Prenatal availability of choline modifies development of the hippocampal cholinergic system.

Abstract

Choline supplementation during fetal development [embryonic days (E) 11-17] permanently enhances memory performance in rats. To characterize the neurochemical mechanisms that may mediate this effect, we investigated the development of indices of the cholinergic system in the hippocampus: choline acetyltransferase (ChAT), acetylcholinesterase (AChE), synthesis of acetylcholine (ACh) from choline transported by high-affinity choline uptake (HACU), and potassium-evoked ACh release.

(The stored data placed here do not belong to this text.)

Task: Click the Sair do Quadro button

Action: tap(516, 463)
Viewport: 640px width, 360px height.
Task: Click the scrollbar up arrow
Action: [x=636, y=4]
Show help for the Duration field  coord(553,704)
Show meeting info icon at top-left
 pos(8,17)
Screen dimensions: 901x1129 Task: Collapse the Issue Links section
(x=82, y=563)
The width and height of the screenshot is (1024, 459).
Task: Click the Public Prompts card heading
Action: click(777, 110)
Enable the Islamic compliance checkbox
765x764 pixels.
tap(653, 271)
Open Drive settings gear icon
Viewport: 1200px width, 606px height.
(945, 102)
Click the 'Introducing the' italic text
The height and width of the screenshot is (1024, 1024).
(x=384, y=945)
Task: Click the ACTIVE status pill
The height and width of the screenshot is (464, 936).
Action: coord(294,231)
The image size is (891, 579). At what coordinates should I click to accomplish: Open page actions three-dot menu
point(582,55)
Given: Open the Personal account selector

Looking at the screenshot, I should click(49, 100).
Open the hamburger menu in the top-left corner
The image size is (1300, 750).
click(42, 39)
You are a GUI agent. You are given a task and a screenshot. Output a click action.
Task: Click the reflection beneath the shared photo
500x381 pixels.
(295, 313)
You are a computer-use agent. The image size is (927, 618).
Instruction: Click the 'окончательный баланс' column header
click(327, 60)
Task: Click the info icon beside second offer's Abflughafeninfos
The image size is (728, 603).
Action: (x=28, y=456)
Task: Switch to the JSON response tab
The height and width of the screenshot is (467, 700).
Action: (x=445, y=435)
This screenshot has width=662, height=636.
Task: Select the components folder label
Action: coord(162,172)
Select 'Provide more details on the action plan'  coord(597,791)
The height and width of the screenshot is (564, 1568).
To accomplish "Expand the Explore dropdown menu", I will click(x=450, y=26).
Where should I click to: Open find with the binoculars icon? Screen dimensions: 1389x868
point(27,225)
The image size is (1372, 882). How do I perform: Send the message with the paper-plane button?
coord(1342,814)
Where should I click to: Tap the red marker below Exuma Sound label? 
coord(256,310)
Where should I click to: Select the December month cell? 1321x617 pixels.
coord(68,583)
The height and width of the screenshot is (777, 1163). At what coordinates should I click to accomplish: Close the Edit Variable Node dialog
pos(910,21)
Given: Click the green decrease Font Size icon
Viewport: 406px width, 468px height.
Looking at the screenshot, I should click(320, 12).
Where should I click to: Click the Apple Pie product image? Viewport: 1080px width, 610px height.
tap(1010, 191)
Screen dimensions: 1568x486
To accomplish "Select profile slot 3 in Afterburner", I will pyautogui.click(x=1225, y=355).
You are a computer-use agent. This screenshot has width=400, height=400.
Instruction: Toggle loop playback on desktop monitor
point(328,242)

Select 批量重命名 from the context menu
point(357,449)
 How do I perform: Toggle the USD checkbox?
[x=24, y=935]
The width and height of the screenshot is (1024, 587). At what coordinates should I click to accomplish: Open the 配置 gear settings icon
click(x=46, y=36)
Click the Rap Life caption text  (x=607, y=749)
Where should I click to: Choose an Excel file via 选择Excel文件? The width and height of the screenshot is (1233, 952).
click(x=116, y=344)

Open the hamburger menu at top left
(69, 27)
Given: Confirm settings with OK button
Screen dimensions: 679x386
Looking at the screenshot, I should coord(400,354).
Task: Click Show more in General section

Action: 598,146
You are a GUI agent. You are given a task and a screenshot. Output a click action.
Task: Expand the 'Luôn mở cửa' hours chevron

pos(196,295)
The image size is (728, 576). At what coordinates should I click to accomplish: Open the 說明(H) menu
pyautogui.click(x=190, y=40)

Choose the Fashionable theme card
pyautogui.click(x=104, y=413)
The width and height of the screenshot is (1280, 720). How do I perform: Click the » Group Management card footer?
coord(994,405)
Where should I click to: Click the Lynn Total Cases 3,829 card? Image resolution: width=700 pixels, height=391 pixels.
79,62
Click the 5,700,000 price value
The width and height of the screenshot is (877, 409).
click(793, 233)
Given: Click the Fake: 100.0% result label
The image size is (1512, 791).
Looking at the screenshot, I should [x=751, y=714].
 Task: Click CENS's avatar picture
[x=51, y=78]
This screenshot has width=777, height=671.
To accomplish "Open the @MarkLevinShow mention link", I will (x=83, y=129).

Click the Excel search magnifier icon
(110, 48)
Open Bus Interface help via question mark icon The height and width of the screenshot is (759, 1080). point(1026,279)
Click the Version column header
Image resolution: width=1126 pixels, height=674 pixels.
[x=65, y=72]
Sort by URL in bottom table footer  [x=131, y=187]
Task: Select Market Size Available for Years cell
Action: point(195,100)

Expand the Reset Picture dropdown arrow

During E11-E17, Sprague-Dawley pregnant rats consumed 0 [choline-deficient (ChD)], 1.3 [control (ChC)], and 4.6 [choline-supplemented (ChS)] mmol/(kg x day) of choline, respectively. On postnatal days 17 and 27, hippocampi of the ChD animals had the highest AChE and ChAT activities, and increased synthesis of ACh from choline transported by HACU, concomitant with reductions of tissue ACh content relative to the ChC and ChS rats and an inability to sustain depolarization-evoked ACh release relative to the ChS animals. In contrast, AChE and ChAT activities, and ACh synthesized from choline transported by HACU, were lowest in ChS rats whereas depolarization-evoked ACh release was the highest. This pattern of changes suggests that the hippocampus of the ChD animals is characterized by fast ACh recycling and efficient choline reutilization for ACh synthesis, presumably to maintain adequate ACh release despite the decrease of the ACh pool, whereas in the ChS animals ACh turnover and choline recycling is slower while the evoked release of ACh is high. Together, the data show a complex adaptive response of the hippocampal cholinergic system to prenatal choline availability and provide a novel example of developmental plasticity in the nervous system governed by the supply of a single nutrient.